Jones turned 35 just about a month ago. He finished his season on IR after undergoing microfracture knee surgery. This is where things get complicated. Mike Holmgren described the surgery as to a non-weight-bearing part of the knee and forecasted Jones would be back by training camp. Will Carroll, presented with less information but with a better understanding of the technique and no conflicts of interest offered:
"Depends where he's having it on the knee. Sounds like they're arguing it will be (in the area of) the lateral (collateral ligament), but all of it's weight-bearing. At his age and with the problems, this is very Hail Mary, but why not?"
That's the range of outcomes: full recovery to involuntary retirement. It's impossible to know the more likely outcome. The most prudent projection is a probably an even split. Jones should be able to return before the start of the season, or maximum a few games in, but will probably not be at fully ability and will face an increased risk of injury from re-injury, injury from decline or a compensation injury.

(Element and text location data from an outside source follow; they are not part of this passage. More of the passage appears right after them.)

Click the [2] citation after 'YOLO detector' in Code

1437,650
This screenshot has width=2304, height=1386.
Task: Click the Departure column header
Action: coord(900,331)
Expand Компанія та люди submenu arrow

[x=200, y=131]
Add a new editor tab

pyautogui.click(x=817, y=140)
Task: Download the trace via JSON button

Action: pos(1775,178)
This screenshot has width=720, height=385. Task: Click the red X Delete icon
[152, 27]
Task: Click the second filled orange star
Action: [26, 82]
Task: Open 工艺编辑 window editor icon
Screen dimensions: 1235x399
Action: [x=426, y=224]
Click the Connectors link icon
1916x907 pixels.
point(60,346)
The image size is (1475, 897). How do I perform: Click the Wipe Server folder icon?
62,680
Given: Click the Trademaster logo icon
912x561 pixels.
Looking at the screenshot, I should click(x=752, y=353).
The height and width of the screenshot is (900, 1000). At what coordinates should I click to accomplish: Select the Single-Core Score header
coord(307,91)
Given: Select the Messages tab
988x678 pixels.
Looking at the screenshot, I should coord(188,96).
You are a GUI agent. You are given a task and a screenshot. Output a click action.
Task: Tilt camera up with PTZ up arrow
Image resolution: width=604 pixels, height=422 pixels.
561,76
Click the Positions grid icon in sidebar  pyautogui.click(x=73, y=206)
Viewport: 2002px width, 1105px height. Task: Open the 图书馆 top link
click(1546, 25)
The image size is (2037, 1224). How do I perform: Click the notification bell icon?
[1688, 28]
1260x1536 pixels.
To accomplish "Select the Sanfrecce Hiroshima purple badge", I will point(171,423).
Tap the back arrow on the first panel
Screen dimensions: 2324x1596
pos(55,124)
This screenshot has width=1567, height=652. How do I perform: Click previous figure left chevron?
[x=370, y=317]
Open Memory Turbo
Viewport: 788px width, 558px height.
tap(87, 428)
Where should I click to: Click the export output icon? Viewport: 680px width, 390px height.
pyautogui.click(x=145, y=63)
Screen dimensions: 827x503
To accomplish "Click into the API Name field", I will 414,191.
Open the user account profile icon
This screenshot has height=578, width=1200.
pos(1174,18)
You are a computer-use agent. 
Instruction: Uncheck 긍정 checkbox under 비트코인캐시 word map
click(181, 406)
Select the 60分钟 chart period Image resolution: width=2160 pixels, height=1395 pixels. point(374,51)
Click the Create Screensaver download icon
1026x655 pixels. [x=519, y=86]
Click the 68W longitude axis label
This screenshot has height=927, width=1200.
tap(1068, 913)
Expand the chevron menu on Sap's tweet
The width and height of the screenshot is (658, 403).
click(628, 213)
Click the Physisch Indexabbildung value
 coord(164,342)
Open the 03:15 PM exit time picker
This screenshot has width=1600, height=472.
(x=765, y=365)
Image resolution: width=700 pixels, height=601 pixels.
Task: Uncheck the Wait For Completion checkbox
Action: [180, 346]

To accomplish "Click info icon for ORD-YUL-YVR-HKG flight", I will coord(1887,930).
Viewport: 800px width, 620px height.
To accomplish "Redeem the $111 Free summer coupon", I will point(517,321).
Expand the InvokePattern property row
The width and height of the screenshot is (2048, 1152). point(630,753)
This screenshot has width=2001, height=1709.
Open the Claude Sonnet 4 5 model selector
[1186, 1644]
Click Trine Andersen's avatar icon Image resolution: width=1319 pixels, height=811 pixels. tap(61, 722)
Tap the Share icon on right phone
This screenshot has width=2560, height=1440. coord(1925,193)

Jones was the third highest paid offensive lineman in the NFL in 2008. His base salary jumps a little over a million in 2009, but I believe his hefty 16 million dollar signing bonus is paid in full. That means he would count a little more than 2 million less against the cap in 2009, but also that Seattle could cut him without creating any dead money.
Walter Jones is 35, expensive, not capable of taking strong pain killers and fresh off a surgery, no matter the severity, with a limited history of success among NFL linemen. The Seattle Seahawks are fresh off a 4-12 season, with an almost entirely new coaching staff, and question marks at quarterback, guard, center and wide receiver. Jones is an expensive, aged veteran on a team that's rebuilding. Seattle does not need to cut Jones. It's in solid if not strong cap shape. But barring something miraculous, Jones isn't a part of Seattle's next contender, and I think it's important we ask ourselves if a modern sports franchise should pay top dollar for what amounts to a retirement tour.